COVID-19 & Ohio: Understanding House Bill 606
The new law offers employers civil immunity
On Monday, Sept. 14, 2020, Governor Mike DeWine signed House Bill 606 into law. House Bill 606 ensures civil immunity to individuals, schools, healthcare providers, businesses and other entities from lawsuits arising from exposure, transmission, contraction of COVID-19 or any mutation of the virus, as long as they were not showing reckless, intentional or willful misconduct.
It also shields healthcare providers from liability in tort actions regarding the care and services they provide during this pandemic unless they were acting recklessly or displaying intentional misconduct.
According to the Governor's Office of Workforce Transformation, Ohio’s business community has done an outstanding job responding to the current public health crisis and working to keep their employees and customers safe. H.B. 606 protects Ohio’s businesses and employers that are taking all of the steps asked of them to create a safe environment so that we can get more people back to work and grow the economy.
In July, Lt. Governor Husted announced that DeWine signed onto a letter to Congressional leadership with 20 other fellow governors from across the nation, calling for reasonable limited liability protections for businesses, schools, healthcare workers and governments as they are reopened during the COVID-19 global pandemic.

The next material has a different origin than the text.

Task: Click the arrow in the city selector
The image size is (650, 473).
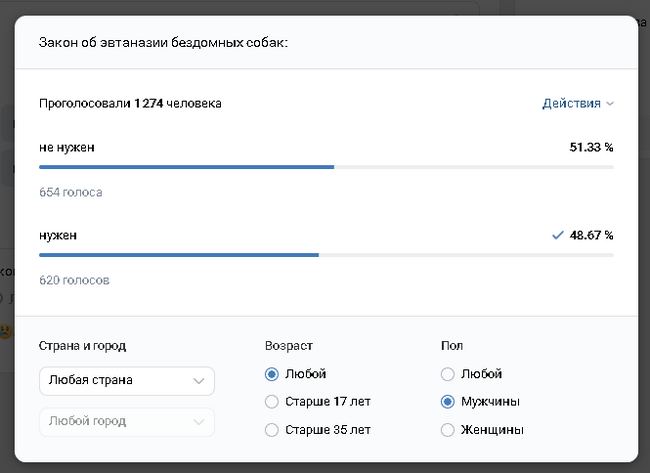Action: pos(200,422)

Additionally, in an effort led by the Development Services Agency, the U.S. Department of Defense has made a commitment to Ohio’s defense manufacturers and put the state in a position to receive a $5 million grant to improve manufacturing processes and train workers for next-generation jobs. Ohio has been designated as a "Defense Manufacturing Community," which is a program designed to support long-term community investments that strengthen national security innovation and expand the capabilities of defense manufacturing.
According to a statement by Husted, more than 900 grant requests were approved. More than 121,000 students are expected to gain high speed internet devices in their homes, and 645,000 are expected to now have a place to go to access the internet through the creation of new public wi-fi and mobile wi-fi spaces. The K-12 Broadband Connectivity Grant was created to allocate CARES Act funding to help students gain internet access.

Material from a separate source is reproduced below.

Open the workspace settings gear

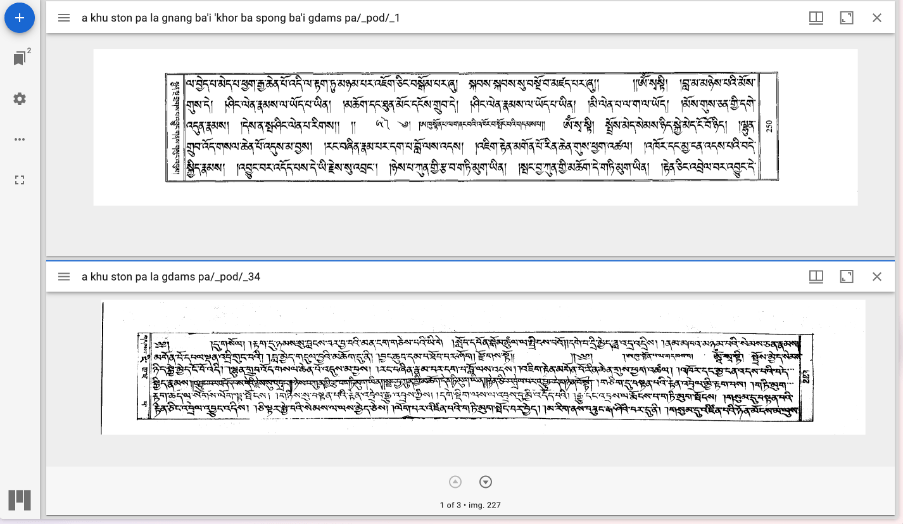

In March, the administration announced the launch of a telehealth pilot project with Monroe County's Switzerland Township. The district is a prime example of the connectivity challenges many rural schools face because of its rolling hills and great distance between buildings. As a result of this pilot project, BroadbandOhio and InnovateOhio have authored a “Telehealth in Schools Blueprint” to share lessons learned in Monroe County with all school districts across Ohio. If you think your school could benefit from a telehealth program, this guide can help you.
The Common Sense Initiative (CSI) has made progress toward streamlining regulations through their new artificial intelligence tool. CSI identified 62 words commonly used in the regulation of broadband. Those words are defined 303 times in Ohio’s rules or statutes, across 25 different agencies. For example, there are 16 definitions of public utility among five agencies. In an effort to develop a strategy that will create a clear and concise set of terminology for broadband providers to follow, the state and CSI will work with agencies to streamline these definitions.